The first page of the book shares quotes on “thought” by James Joyce, Friedrich Nietzsche and Milan Kundera. At this point of the text something, which sounds similar to Kundera’s ideas, becomes visible as U.G. Krishnamurthy’s key point — all thought comes to us, and none of it is truly ours to begin with. He tells of how culture conditions us and how all knowledge is nothing but something being passed from one generation to the next as the collective knowledge of human consciousness. This leads him to explain that all continuity which is visible to us is nothing and is created by thought. Through the images in the book, we can see the way Krishnamurthy perceives the world. He sees nothing in continuity; everything is seen in single frames which are separate from each other and all this information is experienced by parts of him. He believes that the body is not there; only the thought of it makes it whole.

There were physical symptoms to all the realisations that took place in Krishnamurthy, and these are also shared in the art of the book.

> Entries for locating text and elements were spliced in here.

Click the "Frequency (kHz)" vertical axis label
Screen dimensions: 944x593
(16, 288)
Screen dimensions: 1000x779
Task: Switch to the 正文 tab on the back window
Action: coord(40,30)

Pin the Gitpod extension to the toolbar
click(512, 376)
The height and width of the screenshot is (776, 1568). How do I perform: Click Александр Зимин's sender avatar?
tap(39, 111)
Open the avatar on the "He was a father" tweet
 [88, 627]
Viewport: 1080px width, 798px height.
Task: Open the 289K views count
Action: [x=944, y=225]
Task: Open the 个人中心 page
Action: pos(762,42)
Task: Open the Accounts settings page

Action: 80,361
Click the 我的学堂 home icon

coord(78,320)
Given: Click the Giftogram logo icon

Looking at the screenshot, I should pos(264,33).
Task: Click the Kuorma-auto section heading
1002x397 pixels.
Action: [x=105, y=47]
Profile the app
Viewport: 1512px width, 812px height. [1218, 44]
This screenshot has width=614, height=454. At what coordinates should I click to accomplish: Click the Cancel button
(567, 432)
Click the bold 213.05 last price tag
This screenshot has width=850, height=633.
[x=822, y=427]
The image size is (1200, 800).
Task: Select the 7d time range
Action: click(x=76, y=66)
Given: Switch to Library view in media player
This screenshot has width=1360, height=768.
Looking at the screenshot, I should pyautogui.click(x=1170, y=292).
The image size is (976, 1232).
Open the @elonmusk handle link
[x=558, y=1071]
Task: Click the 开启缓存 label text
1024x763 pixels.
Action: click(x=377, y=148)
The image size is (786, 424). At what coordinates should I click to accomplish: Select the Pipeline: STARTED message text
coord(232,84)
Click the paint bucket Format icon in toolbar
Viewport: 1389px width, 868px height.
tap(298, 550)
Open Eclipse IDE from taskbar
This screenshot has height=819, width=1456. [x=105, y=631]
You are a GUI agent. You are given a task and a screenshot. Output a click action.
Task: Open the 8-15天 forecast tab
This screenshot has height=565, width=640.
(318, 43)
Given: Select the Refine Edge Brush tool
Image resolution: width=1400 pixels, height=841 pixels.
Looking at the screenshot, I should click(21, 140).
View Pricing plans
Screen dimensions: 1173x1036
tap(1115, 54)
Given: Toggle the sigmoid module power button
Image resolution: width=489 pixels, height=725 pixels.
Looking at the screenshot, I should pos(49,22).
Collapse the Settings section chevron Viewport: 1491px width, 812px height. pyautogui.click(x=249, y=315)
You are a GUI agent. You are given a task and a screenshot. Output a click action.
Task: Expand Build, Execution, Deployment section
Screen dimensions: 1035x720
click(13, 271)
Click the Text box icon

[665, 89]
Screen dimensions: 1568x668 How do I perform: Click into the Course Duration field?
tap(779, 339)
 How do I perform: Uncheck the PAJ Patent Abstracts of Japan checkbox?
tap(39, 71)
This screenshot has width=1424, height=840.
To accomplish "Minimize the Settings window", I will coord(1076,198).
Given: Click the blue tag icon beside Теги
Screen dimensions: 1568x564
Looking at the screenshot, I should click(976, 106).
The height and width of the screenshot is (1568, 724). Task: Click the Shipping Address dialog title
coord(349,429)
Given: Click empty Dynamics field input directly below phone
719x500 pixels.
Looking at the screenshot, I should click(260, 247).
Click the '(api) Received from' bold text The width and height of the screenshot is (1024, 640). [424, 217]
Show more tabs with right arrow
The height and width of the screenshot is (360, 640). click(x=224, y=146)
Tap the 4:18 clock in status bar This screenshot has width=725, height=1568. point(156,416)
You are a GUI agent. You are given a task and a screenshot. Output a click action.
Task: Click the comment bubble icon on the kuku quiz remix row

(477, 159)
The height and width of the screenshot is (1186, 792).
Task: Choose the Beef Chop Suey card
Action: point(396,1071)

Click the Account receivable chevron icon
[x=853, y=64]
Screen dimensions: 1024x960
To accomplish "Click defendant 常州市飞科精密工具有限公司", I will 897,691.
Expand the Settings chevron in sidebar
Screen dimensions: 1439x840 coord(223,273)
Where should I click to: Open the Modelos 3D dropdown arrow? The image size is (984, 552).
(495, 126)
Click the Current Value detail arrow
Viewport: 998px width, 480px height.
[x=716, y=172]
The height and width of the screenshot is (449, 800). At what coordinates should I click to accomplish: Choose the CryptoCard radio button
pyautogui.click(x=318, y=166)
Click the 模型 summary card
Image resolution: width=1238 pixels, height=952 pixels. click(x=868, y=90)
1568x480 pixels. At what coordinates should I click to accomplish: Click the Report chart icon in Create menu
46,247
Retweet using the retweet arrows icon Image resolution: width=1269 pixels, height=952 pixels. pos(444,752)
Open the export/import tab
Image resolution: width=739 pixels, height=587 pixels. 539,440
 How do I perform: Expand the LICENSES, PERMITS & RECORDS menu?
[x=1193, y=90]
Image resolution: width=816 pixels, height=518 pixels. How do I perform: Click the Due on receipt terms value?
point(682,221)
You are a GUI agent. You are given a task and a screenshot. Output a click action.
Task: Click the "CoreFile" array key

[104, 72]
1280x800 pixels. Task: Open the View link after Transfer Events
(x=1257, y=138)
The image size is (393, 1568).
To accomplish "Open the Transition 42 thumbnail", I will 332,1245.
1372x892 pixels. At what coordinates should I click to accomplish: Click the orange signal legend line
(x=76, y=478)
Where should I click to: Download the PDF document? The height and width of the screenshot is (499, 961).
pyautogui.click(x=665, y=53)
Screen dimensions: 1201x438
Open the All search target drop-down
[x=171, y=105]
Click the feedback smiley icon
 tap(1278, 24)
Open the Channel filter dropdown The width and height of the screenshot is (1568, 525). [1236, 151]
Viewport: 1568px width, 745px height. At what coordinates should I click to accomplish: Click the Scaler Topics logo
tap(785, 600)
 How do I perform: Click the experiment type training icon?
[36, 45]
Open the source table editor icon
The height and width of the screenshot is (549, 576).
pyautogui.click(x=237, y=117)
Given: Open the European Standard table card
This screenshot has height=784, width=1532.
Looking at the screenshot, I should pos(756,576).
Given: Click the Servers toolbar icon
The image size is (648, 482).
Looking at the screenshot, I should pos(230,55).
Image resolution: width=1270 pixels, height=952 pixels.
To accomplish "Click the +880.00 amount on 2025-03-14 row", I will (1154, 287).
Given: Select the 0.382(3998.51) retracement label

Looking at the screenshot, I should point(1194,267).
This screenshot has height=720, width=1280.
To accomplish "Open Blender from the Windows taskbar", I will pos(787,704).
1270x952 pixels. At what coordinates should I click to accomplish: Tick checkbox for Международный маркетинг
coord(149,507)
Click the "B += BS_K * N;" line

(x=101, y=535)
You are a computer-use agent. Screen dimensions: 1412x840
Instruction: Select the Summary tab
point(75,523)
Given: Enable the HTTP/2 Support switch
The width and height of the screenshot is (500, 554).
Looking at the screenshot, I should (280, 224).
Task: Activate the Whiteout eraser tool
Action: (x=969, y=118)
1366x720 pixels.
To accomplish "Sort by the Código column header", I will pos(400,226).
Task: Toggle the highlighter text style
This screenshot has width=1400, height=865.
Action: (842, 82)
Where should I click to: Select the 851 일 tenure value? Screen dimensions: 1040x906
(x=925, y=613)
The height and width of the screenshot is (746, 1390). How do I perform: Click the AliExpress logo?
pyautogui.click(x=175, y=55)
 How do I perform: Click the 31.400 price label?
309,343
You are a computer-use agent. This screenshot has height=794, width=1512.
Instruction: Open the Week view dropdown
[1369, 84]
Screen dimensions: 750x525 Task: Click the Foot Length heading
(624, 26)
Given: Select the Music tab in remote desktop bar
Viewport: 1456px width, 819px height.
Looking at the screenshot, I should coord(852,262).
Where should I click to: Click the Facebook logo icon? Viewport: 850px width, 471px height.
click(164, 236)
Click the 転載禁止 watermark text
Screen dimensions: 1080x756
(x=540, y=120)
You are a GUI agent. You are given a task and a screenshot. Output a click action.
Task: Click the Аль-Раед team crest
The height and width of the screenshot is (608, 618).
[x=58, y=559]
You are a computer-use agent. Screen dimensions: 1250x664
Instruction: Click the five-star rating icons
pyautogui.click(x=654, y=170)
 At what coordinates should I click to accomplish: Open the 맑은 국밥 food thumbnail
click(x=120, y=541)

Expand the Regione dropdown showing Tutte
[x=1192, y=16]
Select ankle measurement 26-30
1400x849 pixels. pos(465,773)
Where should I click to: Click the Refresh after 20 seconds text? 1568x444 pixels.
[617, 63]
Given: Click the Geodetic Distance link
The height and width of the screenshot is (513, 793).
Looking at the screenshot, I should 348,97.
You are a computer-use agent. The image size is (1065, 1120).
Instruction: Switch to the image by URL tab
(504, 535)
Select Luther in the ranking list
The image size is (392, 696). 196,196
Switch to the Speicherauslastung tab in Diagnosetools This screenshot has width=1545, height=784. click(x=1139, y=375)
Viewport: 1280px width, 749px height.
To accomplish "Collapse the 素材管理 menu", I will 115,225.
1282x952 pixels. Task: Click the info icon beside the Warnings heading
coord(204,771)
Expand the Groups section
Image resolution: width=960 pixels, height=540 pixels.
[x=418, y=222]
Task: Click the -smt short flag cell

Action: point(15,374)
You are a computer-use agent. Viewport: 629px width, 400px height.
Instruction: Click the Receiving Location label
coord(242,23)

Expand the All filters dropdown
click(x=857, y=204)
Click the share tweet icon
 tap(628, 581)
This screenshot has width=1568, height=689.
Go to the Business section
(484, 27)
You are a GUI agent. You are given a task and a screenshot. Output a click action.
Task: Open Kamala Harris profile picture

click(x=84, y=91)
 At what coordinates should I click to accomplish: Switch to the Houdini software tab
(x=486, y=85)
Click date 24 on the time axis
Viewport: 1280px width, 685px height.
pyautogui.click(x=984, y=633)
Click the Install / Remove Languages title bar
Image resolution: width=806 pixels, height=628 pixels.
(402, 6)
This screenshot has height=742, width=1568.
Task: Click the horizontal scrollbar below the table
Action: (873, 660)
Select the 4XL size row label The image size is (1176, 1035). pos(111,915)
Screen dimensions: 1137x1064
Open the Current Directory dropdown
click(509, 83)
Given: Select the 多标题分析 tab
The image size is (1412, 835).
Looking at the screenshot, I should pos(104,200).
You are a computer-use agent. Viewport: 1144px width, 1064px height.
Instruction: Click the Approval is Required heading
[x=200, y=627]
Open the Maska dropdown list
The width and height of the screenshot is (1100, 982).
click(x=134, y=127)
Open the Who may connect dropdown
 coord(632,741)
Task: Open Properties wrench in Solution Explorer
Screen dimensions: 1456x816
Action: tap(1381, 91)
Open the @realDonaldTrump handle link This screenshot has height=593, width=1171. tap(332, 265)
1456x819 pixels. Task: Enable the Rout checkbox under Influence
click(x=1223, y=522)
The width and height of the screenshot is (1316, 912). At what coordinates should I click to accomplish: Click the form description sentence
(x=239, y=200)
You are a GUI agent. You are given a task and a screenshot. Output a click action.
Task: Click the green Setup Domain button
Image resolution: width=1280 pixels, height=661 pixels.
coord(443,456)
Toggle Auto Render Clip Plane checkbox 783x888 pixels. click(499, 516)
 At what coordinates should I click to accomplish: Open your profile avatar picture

Surprisingly, all these symptoms are adaptations of various spiritualist myths — the lotus-shaped swelling on the forehead and the snake-shaped swelling around the neck, which recalls the Buddha and Shiva respectively. U.G. Krishnamurthy shares details of his conversations with Aldous Huxley, and goes on to state that “the psychedelic experience is the basis of religious experience. The great spiritual heritage of India, of which they are so proud, was created by acid heads”. But these aren’t the only links he establishes.

He goes on to question the listeners present in the room and addresses them in the second person with the pronoun “you”, which sometimes creates the impression that he breaks out of the work and addresses the reader. His answers show an indifference to the world and its calamities, he talks about the clinically insane, the purpose of the conversation and the meaning of “I”. Even though he is outright and strong in his speech, he underlines it with a fact that subverts all problematic interpretations: he says that he has accepted the world, “I accept it.” He accepts everything for the way it is.

When the “seekers” say that they wish to understand, he makes the ultimate move of all, he says that there is nothing to understand. By the end of the text, Krishnamurthy establishes, on firm ground, that the “mind is myth”.  His teaching, or “barking”, as he calls it, leads to claiming that “Fear is God” and that to be able to do anything at all one must not go to spiritualists but “stand alone”. 

The book begins with a black eye with a spiral in it, and ends with the same — the idea of some form of cyclic unity is built within the work. But overall what holds the graphic novel other than the art is the textual content itself. Krishnamurthy said that when people questioned him in order to learn, they were basically throwing stones at him, and when he spoke back he was just barking. This anecdote gives the graphic novel its title, This Dog Barking, but by the end of this work you begin to embrace the barking for all it’s worth.